The problems with this item in TIME magazine begin in the second sentence:

Alta Jacko is the mother of eight children. She is also an ordained priest in the Roman Catholic Church.

Actually, no. Whatever else she might be, Ms. Jacko is not ordained. What she experienced would be termed an “attempted ordination.” It has no validity or sacramental value, and is not recognized by the Catholic Church.

female_priest_0924.jpgMoving on, the reporter, Dawn Reiss, interviews a priest who helped Jacko in her quest for ordination — teaching her liturgy, and how to say the mass, among other things — and outlines the growing number of women who are taking part in these ceremonies.

Well, that’s a story we’ve heard again and again over the last few years. It’s become a bit predictable. 

But on closer inspection, this piece is particularly bad.  As a journalist, I have to note that the imbalance and bias throughout this account is breathtaking. Any and all appearance of objectivity has been tossed out the window.   No other voices are heard, except those that belong to “women priests,” those who helped them, or those who support them. The legitimacy or validity of their orders are never questioned. An authoritative spokesman for the Church is never cited. Nowhere does the piece mention that, according to canon law (just clarified again this past summer)  these women have committed a “grave sin,” and that they and those who are involved in attempted ordinations are automatically excommunicated. Instead, these women are all presented as heroic victims — each and every one seemingly a Rosa Parks, consigned to the back of the Catholic bus, and breaking Church law to become, in their eyes, “ordained.” 

The debate over women being ordained priests won’t be ending any time soon — and the Church has its hands full trying to explain and make explicit something many in the pews find hard to understand in the first place. Intelligent people can disagree about whether or not the Church’s stand on this issue is theologically sound or socially just. (Though the official Vatican document leaves little room for dispute.)

But what can’t be disputed is that TIME’s treatment of this particular story is just plain shoddy. 

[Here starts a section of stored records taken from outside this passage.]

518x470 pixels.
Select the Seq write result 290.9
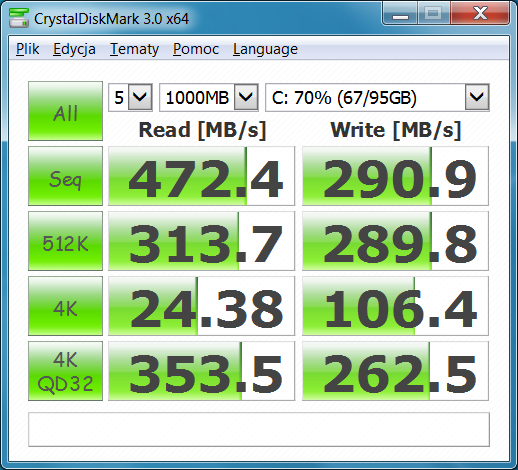coord(395,176)
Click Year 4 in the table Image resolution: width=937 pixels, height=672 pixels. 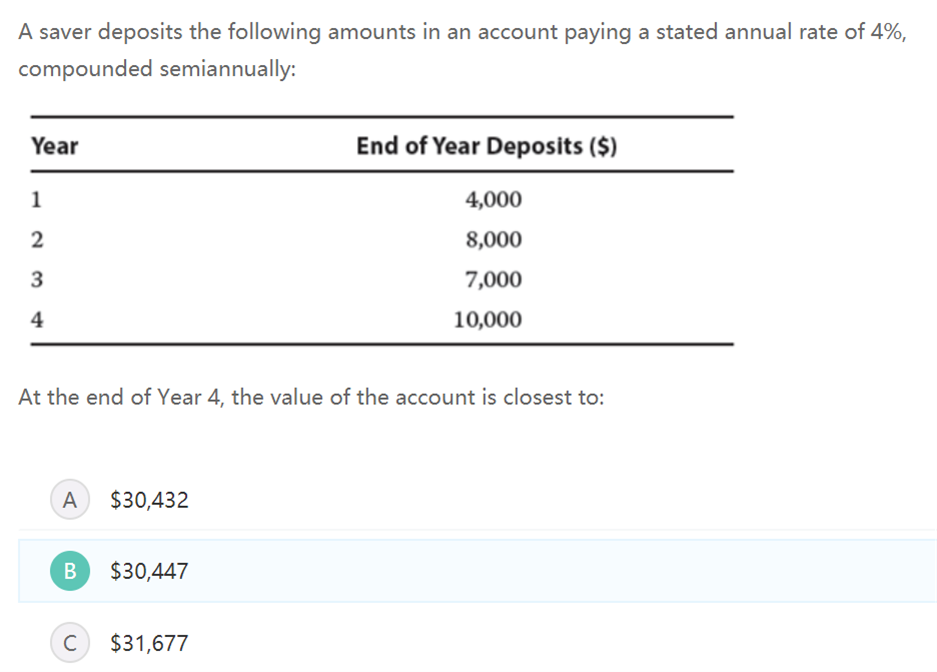coord(37,320)
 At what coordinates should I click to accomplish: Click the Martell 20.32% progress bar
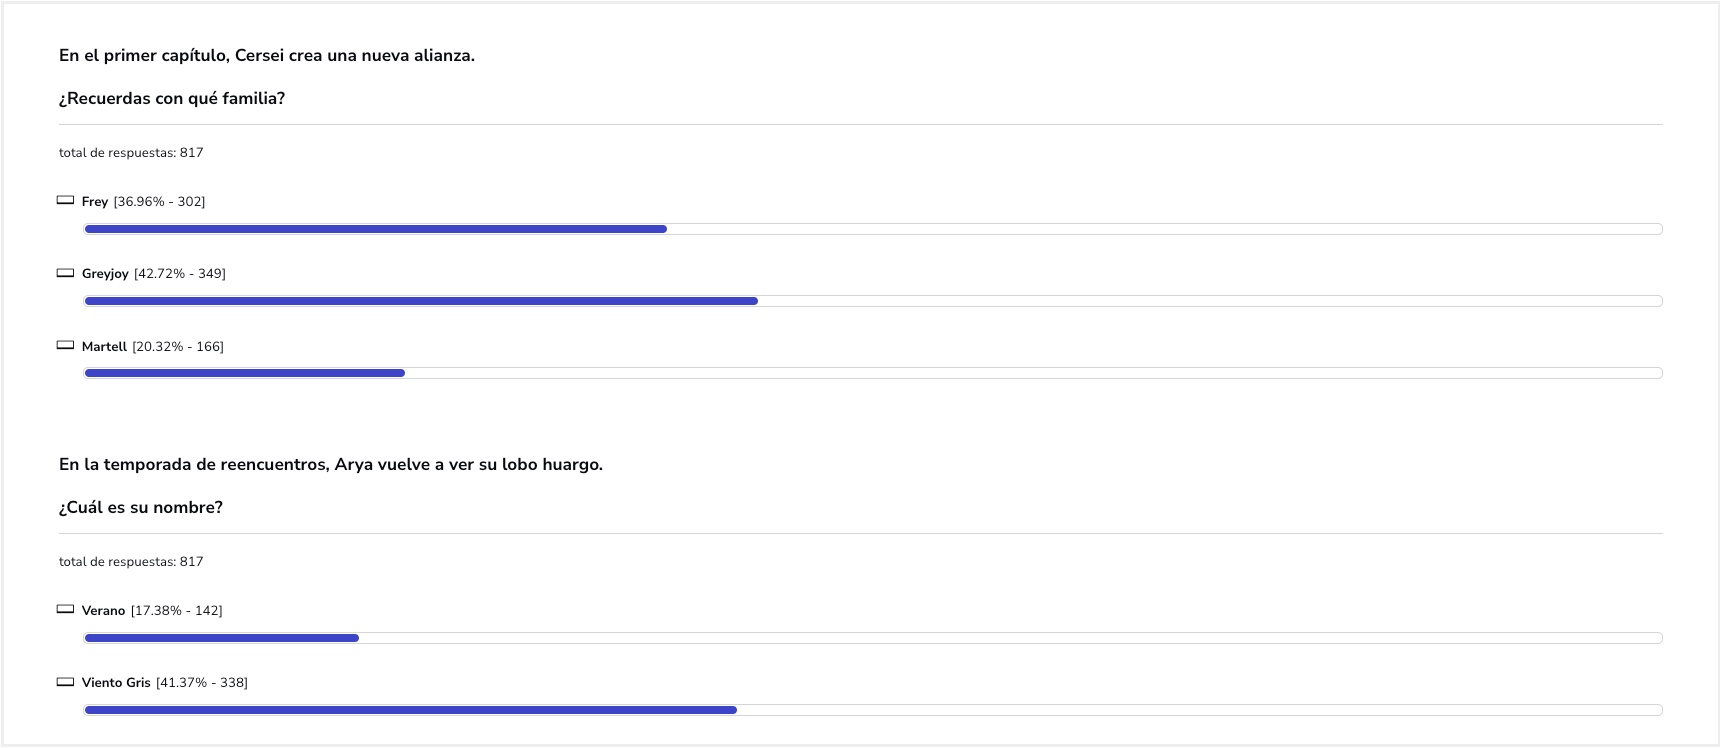tap(873, 373)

I’d like to hear a TIME editor explain why this piece was allowed to be published in its final form, without even attempting to follow the kind of basics taught in Journalism 101. 

As a member of the Catholic clergy, I find this sort of inaccurate and incomplete reporting annoying and disappointing. 

But as a journalist?  It’s just embarrassing.

UPDATE: The blog Get Religion caught wind of the piece and — in an even more devastating critique — noted:

“Whether or not you are an ‘ordained priest in the Roman Catholic Church’ is similar to whether or not you are a starting pitcher for the Yankees. It’s not about what you feel called to do. It’s not about feelings at all. And a journalist can check out this fact just as easily as she can check out the roster for a baseball team….Unfortunately, the story is just a complete train wreck.”

As for me, I’m still waiting for the TIME editor to defend this “train wreck,” and why it was permitted to see the light of day to begin with.